テイラー・シェリダンは近年、一貫してこのような民族に関わるタブーや差別をテーマに脚本を書いておられまして、その本気度はインタビューなどでも確認できます。

「ウインド・リバー」の公開中にじわじわ広がる高評価、噂に違わぬ良い映画でして、見応えあるエンタメドラマの中に鋭いメッセージを込めまくりました。

冒頭に怯えて駆ける少女のシーンがあり、しばらく後に死体で発見されます。

血も涙もない犯罪者予備軍のMovieBoo執筆者は普段ホラー映画も好みますのでそういう目線で見ると普通のシーンです。しかし犯罪予備軍にも人の血が流れております。この映画ではエンタメホラーじゃないということをじわじわと示していきますね。殺人事件はとてもとても大きなことです。人がひとり殺されてるんですよ。人には家族があり、殺された少女は愛情を受けて育てられたかけがえのない命なんです。冒頭で駆ける少女の姿がずっと心に残ってしまい辛くて可哀想でたまらなくなります。という、これね、これ単にリアルな技法による演出でこう感じさせるんじゃないんですよ。特にリアルな演出ではなく、普通にエンタメドラマの技法の中でそのように思わせる演出と脚本です。ここが「ウインド・リバー」の凄いところだと私は感じました。
最初に被害者両親に会うFBIのシーンがありました。映画のすべてをまずここに示していましたね。

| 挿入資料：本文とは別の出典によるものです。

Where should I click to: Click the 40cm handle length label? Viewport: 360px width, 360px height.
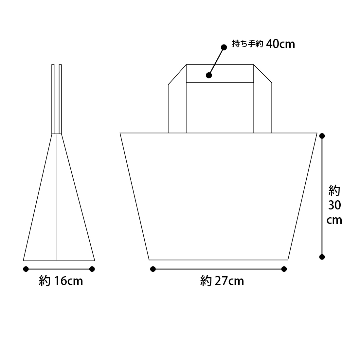[280, 44]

殺人が起きました、犯人誰だろう、みたいなサスペンス劇場気分で観ていたとしても、この両親のシーンで突き動かされ、襟を正すでしょう。命を軽んじるタイプの映画ではないと、どんなに鈍感な人にも伝わる仕組みがここにありました。

命を軽んじるタイプの映画でないことを了解した上で、後半の凄いアクションシーンがまったくもの凄い力で押し寄せることになります。差別の極端な発露は暴力です。そして差別をする側というのは得てして想像力のない野蛮人です。野蛮人の暴力ほどおそろしいものはありません。こういうことを表現する演出というか脚本というか両方ですけど、かなりのものだと思います。

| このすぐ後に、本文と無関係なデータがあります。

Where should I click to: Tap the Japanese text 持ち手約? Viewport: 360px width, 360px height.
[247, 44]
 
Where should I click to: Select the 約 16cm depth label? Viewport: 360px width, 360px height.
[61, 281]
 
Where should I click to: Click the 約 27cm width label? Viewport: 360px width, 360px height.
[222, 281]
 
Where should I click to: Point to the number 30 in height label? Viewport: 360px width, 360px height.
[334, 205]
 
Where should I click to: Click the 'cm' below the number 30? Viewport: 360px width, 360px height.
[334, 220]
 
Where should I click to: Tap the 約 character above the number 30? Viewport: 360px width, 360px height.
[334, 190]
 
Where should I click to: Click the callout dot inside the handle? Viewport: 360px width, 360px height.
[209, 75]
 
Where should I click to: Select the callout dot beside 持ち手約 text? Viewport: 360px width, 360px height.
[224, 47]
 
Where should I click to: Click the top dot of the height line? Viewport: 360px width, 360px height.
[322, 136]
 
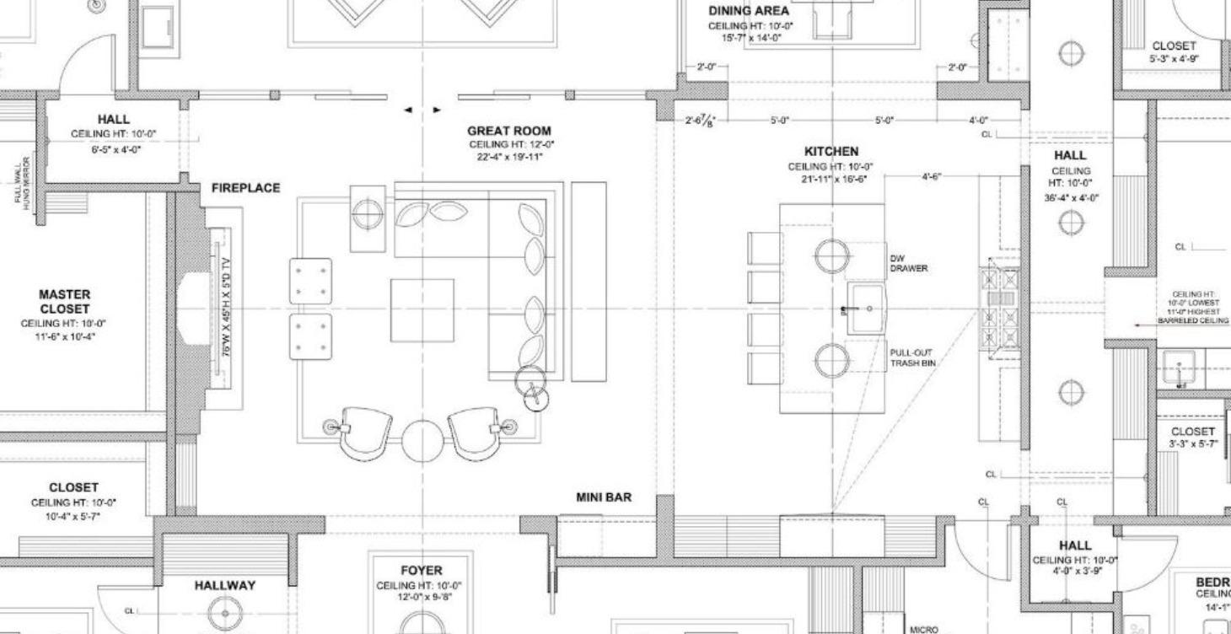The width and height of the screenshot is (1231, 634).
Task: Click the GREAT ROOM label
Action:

というような褒める言葉を連呼して、それを前提にするとラストには少しだけ「ちょっとこれはどうなのかな」と思えなくもないシーンがあったりしました。いえいえ、ぜんぜん悪くないんですよ。肺が冷気で凍る話の決着でもありますし。でもラストはわりと普通のスリラー劇場みたいな感じではありましたね。あれをもってスカッとするというわけでもありませんが、スカッとさせる演出みたいで、そこにはやや違和感というか、ちょっぴりそう感じましたが、観ているときはぜんぜんそんな風に感じなかったのでまあいいか。あるいは、あのラストはもしかして「ドッグヴィル」的ラストであると了解すべきか、さすがにそこまではどうかな・・・

ごちゃごちゃ言ってないで全体の感想としては、とても丁寧な映画でした。思っていたようなクールな映画じゃなくて、どっちかというと心系でしたので、そこが意外でもあり、良かった部分なのでした。